» **SET EXERCISE 1**
Set down the records from the line that contains "Where should I click to: Click the 抽检任务" through the line that contains "Looking at the screenshot, I should point(305,752).", both included, repeating those lines exactly.

» **SOURCE**
If you are a DIY'er, note that the thermostat is embedded in a multi-port flange that comes off the front of the engine. It is a bit of work to get to it. Not that fun of a job, but not expensive, either. While I was in there I noticed some corrosion on two metal coolant pipes that cross the front of the engine, so I took the opportunity to clean them up and give them a coat of rust paint. 

Good luck!


----------



## SilverSquirrel (Jul 24, 2006)

an 8 year old thermostat does not work as well as a new one.


----------



## a4000 (Apr 23, 2009)

Just replaced my thermostat, thermostat housing, coolant temp sensor, and crack pipe. Still takes a while to warm up.


----------



## vms150 (Mar 28, 2008)

I think there was some confusion in the first couple of replies. I mean to warm up for physical warmth and comfort in the interior, NOT just letting the car warm up for sake of the oil getting warm and thinning out. All others, thanks for the advise.


----------



## AUDI EH3 (Jul 1, 2009)

FYI: My 2.0t is slow to warm up as well. Best way is to just drive it and have the fan on low. The fastest way I've found is to drive the car is lower gear. So its revving 3k. I installed a circulating coolant heater (frostheater) on my old TDI and it worked wonders.

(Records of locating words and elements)
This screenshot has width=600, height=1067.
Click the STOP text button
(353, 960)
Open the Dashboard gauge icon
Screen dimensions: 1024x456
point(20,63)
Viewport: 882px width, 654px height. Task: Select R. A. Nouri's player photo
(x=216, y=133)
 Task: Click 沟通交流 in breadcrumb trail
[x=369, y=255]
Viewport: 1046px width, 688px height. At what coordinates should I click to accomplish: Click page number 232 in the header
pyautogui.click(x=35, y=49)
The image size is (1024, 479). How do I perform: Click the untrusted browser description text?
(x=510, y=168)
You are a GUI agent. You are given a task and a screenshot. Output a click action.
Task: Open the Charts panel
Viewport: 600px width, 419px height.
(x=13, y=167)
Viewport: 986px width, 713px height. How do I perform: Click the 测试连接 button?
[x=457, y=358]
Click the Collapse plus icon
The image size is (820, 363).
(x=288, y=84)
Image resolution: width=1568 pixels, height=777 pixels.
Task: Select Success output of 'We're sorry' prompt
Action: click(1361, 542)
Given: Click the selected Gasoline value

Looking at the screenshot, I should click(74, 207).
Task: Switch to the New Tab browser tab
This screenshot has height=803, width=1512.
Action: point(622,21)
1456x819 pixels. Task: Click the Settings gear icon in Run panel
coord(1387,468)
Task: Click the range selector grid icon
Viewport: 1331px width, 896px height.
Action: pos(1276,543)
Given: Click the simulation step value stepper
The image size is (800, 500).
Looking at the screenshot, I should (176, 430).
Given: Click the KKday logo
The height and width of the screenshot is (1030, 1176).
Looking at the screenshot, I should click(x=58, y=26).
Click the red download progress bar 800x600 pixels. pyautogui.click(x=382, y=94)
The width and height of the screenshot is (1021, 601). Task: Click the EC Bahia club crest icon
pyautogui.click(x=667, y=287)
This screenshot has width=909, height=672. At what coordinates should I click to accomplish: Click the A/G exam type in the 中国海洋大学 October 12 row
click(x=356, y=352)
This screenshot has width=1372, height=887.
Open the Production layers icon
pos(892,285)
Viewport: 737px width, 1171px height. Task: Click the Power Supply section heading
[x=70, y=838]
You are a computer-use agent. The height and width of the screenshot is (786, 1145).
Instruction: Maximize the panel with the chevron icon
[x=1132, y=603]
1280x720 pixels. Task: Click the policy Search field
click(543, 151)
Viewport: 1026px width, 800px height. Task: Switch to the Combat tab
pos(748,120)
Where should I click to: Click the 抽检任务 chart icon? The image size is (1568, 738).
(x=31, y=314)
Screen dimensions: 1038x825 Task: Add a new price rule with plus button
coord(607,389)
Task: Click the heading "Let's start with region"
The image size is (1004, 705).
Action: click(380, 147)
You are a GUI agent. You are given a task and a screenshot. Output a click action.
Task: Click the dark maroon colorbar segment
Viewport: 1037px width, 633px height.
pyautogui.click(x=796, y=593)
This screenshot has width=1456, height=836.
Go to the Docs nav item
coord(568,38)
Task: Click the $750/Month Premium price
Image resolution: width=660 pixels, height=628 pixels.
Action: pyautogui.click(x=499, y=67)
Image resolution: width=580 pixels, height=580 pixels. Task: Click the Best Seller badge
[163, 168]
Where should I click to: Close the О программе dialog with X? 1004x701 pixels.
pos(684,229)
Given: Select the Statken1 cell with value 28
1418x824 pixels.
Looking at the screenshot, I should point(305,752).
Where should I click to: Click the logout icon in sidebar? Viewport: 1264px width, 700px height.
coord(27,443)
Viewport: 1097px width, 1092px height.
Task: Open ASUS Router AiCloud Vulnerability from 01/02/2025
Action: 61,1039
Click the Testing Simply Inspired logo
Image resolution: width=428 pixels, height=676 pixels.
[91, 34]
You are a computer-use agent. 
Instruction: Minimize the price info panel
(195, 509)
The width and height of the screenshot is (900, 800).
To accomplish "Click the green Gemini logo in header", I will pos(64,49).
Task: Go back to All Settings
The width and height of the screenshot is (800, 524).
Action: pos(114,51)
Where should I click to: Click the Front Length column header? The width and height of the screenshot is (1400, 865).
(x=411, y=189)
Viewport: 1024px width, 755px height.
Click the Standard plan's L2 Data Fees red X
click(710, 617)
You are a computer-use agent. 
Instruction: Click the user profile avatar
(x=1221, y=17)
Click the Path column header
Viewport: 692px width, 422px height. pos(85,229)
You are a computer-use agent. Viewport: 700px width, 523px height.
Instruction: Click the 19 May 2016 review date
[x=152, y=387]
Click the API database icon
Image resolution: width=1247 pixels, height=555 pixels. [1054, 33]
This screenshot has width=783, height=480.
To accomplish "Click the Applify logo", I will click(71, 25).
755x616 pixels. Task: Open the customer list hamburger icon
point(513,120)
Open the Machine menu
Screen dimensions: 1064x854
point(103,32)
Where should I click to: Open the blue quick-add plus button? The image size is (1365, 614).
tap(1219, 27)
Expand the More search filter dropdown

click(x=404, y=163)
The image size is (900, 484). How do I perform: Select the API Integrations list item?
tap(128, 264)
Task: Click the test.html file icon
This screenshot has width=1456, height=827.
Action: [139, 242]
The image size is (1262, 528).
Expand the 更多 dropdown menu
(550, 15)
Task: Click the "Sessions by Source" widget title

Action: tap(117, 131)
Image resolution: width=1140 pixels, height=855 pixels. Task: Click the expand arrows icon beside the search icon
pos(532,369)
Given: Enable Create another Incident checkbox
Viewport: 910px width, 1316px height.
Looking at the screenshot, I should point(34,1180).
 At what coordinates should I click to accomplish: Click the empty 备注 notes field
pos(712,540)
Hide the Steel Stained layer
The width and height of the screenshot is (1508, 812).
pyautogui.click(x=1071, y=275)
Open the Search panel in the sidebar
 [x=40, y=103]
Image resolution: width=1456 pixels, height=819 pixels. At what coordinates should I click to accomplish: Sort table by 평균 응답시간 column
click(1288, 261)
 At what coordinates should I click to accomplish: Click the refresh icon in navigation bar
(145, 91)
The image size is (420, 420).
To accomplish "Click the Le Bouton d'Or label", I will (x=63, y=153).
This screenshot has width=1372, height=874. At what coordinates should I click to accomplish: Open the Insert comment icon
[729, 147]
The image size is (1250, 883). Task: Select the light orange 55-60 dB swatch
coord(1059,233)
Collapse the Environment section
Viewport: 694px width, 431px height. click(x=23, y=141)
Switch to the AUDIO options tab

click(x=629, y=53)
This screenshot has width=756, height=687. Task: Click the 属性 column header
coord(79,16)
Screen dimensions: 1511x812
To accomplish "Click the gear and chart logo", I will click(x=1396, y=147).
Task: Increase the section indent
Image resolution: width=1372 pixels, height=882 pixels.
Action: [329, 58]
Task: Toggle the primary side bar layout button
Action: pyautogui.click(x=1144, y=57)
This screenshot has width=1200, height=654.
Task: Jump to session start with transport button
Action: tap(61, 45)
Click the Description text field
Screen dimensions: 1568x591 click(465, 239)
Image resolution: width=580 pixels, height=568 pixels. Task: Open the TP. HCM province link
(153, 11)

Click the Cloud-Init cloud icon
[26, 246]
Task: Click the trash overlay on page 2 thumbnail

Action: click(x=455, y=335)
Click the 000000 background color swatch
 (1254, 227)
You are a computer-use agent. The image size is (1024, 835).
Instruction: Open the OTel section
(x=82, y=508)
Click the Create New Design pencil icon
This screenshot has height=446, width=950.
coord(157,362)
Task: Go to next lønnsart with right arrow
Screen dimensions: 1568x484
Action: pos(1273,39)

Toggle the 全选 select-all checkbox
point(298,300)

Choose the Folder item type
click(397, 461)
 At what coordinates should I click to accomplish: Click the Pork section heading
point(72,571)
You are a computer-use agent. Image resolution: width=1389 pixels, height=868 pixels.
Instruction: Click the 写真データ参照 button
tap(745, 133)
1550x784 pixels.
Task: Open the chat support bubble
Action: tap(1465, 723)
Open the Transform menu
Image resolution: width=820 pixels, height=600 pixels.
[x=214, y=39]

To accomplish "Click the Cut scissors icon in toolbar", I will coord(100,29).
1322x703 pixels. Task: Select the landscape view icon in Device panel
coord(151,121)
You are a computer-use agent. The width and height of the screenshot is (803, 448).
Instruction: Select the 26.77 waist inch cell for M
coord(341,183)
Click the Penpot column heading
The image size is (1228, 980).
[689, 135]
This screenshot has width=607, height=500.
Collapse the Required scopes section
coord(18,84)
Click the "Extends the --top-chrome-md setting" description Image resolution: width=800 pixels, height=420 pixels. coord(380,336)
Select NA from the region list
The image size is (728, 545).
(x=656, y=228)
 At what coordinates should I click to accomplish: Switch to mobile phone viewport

» **SET EXERCISE 2**
Answer these questions from the forum thread on slow engine warm-up.
(a) Which four parts did a4000 replace?
(b) What did the first poster clean and give a coat of rust paint?
(c) What did AUDI EH3 install on the old TDI?

» **PROBLEM SOLUTION 1**
Where should I click to: Click the 抽检任务 chart icon? The image size is (1568, 738).
(x=31, y=314)
Screen dimensions: 1038x825 Task: Add a new price rule with plus button
coord(607,389)
Task: Click the heading "Let's start with region"
The image size is (1004, 705).
Action: click(380, 147)
You are a GUI agent. You are given a task and a screenshot. Output a click action.
Task: Click the dark maroon colorbar segment
Viewport: 1037px width, 633px height.
pyautogui.click(x=796, y=593)
This screenshot has width=1456, height=836.
Go to the Docs nav item
coord(568,38)
Task: Click the $750/Month Premium price
Image resolution: width=660 pixels, height=628 pixels.
Action: pyautogui.click(x=499, y=67)
Image resolution: width=580 pixels, height=580 pixels. Task: Click the Best Seller badge
[163, 168]
Where should I click to: Close the О программе dialog with X? 1004x701 pixels.
pos(684,229)
Given: Select the Statken1 cell with value 28
1418x824 pixels.
Looking at the screenshot, I should point(305,752).

» **PROBLEM SOLUTION 2**
(a) The thermostat, the thermostat housing, the coolant temp sensor and the crack pipe.
(b) Two metal coolant pipes that cross the front of the engine.
(c) A circulating coolant heater (frostheater).